_The problem_
Below are the records; copy every line in them that holds the string "GASO".

_Data provided_
"""
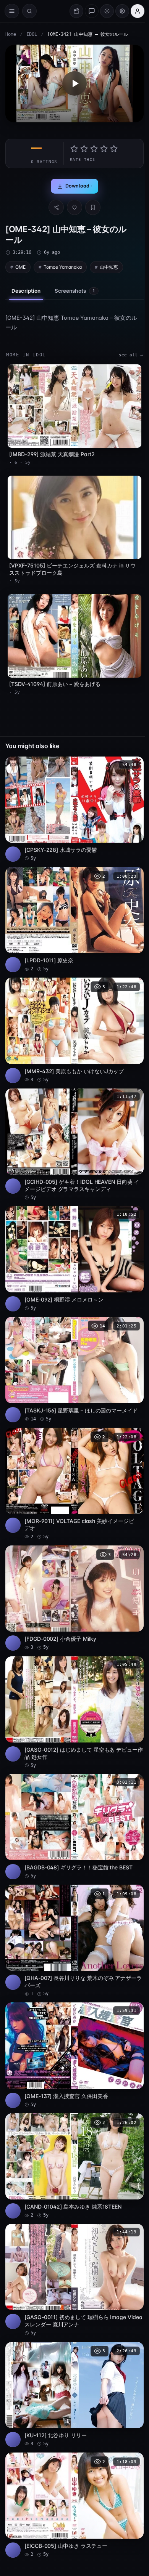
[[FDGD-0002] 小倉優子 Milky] (74, 1598)
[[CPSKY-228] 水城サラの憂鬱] (74, 809)
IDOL (31, 34)
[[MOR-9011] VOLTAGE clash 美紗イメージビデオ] (74, 1484)
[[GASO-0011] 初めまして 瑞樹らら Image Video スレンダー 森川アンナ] (74, 2280)
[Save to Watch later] (134, 765)
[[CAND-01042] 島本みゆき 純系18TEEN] (74, 2166)
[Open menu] (12, 11)
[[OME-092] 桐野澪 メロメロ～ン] (74, 1258)
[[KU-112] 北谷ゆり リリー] (74, 2394)
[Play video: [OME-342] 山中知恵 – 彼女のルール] (74, 83)
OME (20, 267)
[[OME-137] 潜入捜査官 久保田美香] (74, 2055)
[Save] (92, 207)
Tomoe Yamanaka (63, 267)
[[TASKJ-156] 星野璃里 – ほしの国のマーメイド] (74, 1369)
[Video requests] (76, 11)
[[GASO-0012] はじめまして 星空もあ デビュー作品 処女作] (74, 1712)
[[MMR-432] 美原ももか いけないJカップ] (74, 1030)
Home (10, 34)
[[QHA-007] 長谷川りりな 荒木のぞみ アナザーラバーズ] (74, 1941)
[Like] (74, 207)
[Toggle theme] (107, 11)
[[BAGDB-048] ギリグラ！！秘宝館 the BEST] (74, 1826)
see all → (131, 355)
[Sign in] (137, 11)
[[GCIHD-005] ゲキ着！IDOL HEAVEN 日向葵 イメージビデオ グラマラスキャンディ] (74, 1144)
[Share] (56, 207)
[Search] (29, 11)
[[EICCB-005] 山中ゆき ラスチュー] (74, 2505)
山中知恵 (109, 267)
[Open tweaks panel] (122, 11)
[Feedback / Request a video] (92, 11)
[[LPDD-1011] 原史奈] (74, 919)
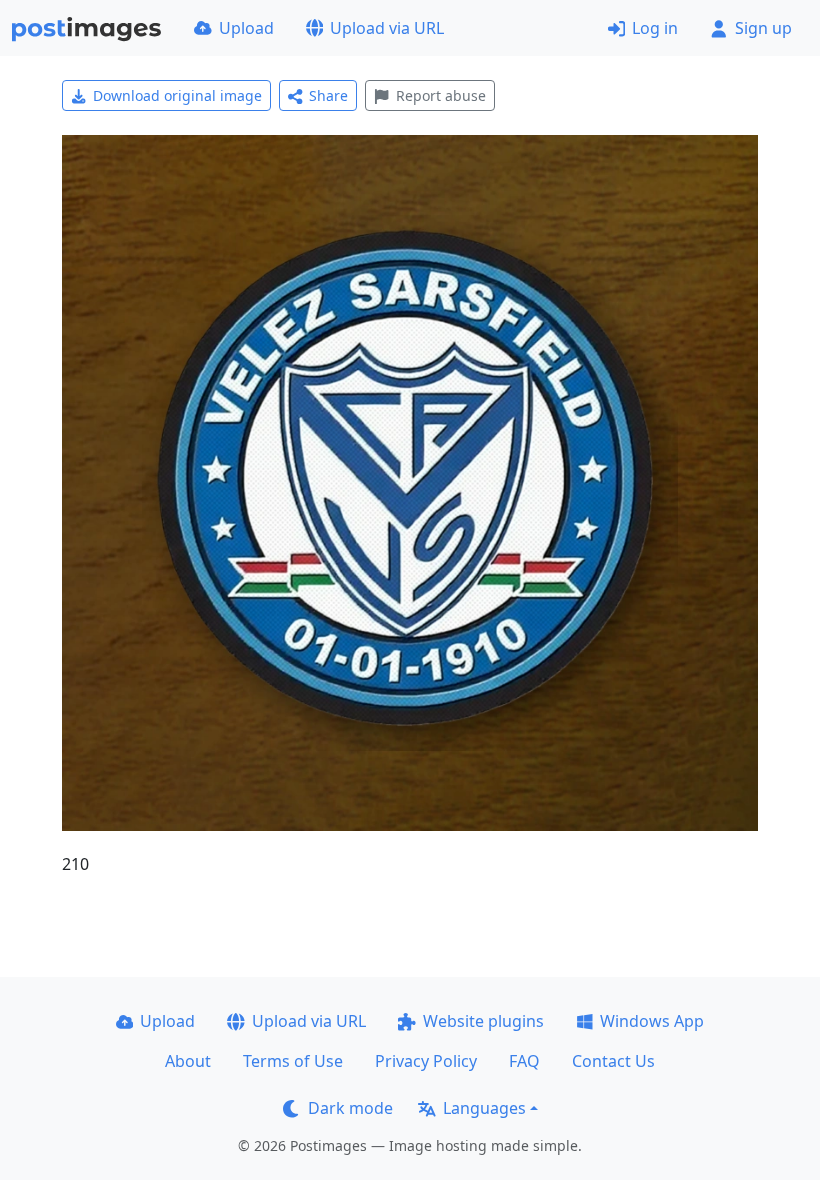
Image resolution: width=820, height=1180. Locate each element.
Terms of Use (293, 1061)
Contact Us (613, 1061)
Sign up (763, 28)
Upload (246, 28)
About (188, 1061)
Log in (655, 28)
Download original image (177, 95)
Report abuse (441, 95)
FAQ (524, 1061)
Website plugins (483, 1021)
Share (328, 95)
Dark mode (350, 1108)
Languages (484, 1108)
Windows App (652, 1021)
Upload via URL (387, 28)
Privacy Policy (426, 1061)
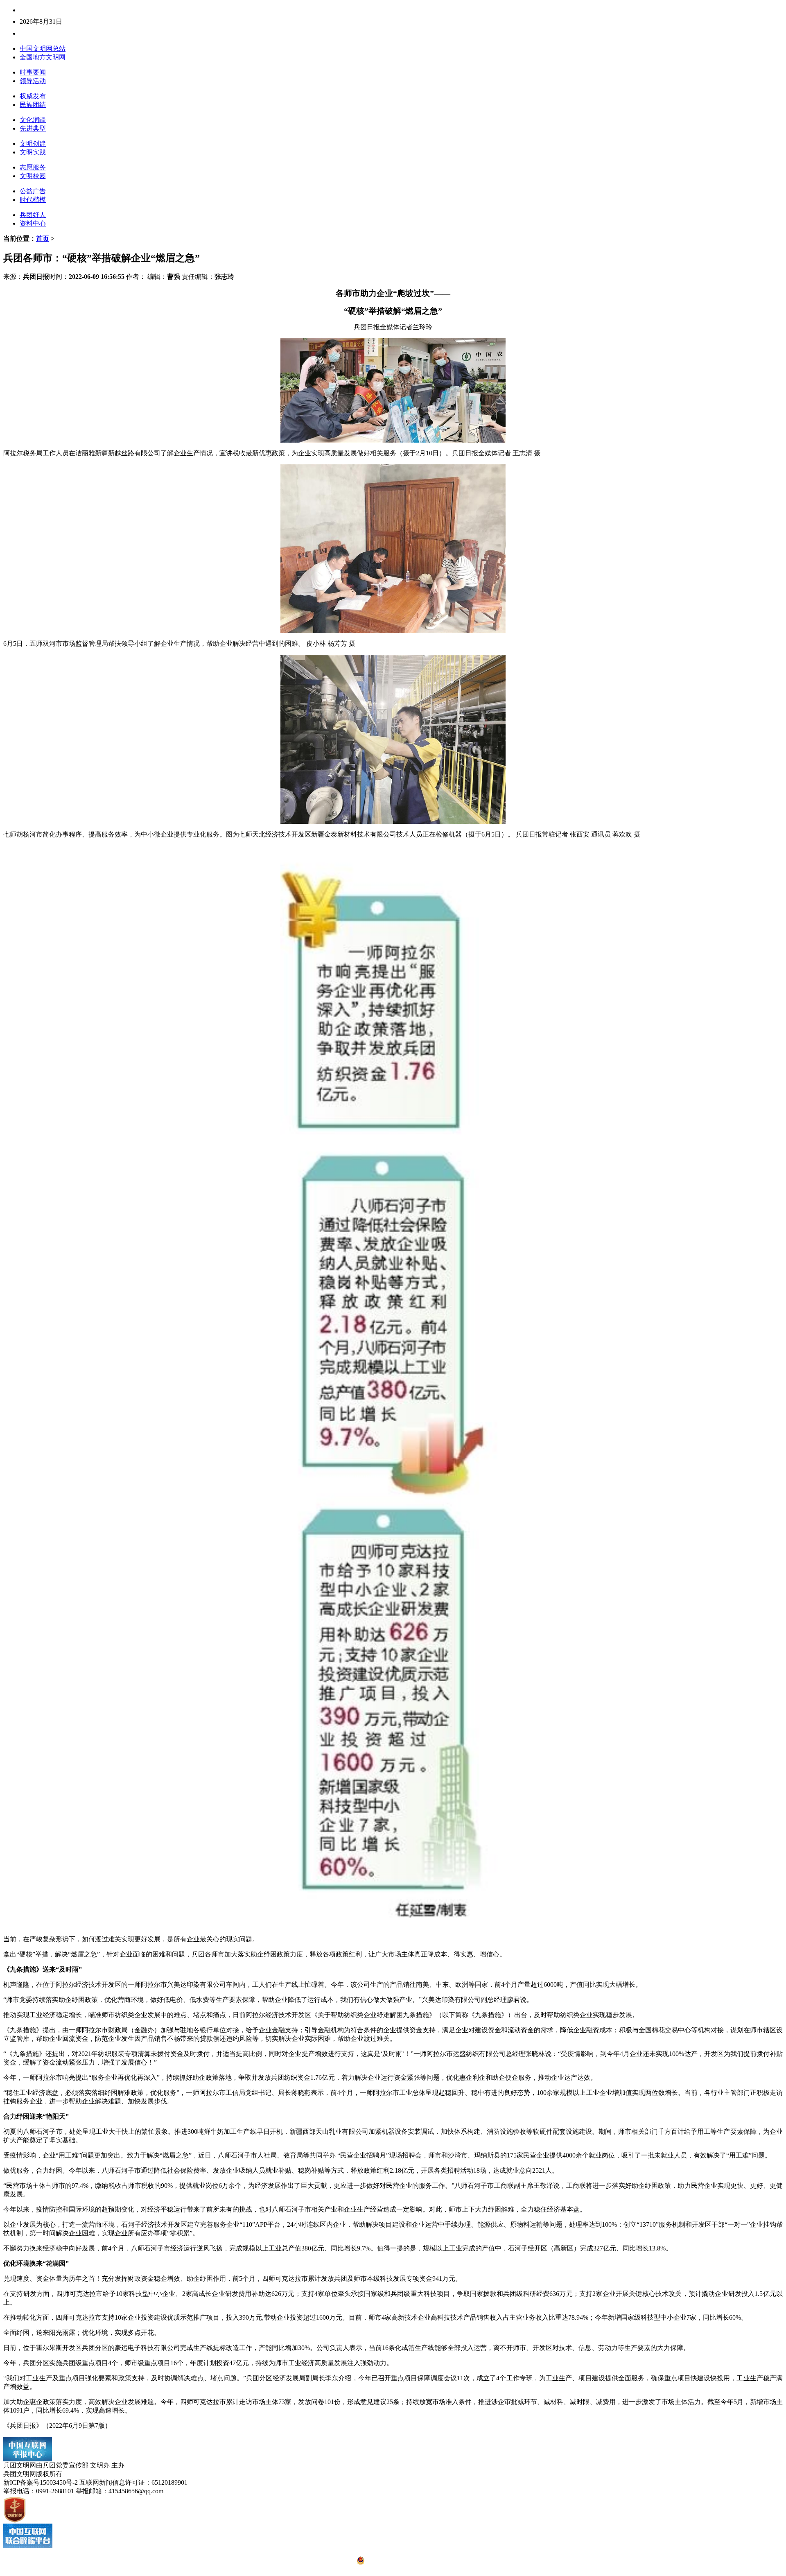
"""
_Solution for this exercise_
[[GASO-0011] 初めまして 瑞樹らら Image Video スレンダー 森川アンナ] (74, 2280)
[[GASO-0012] はじめまして 星空もあ デビュー作品 処女作] (74, 1712)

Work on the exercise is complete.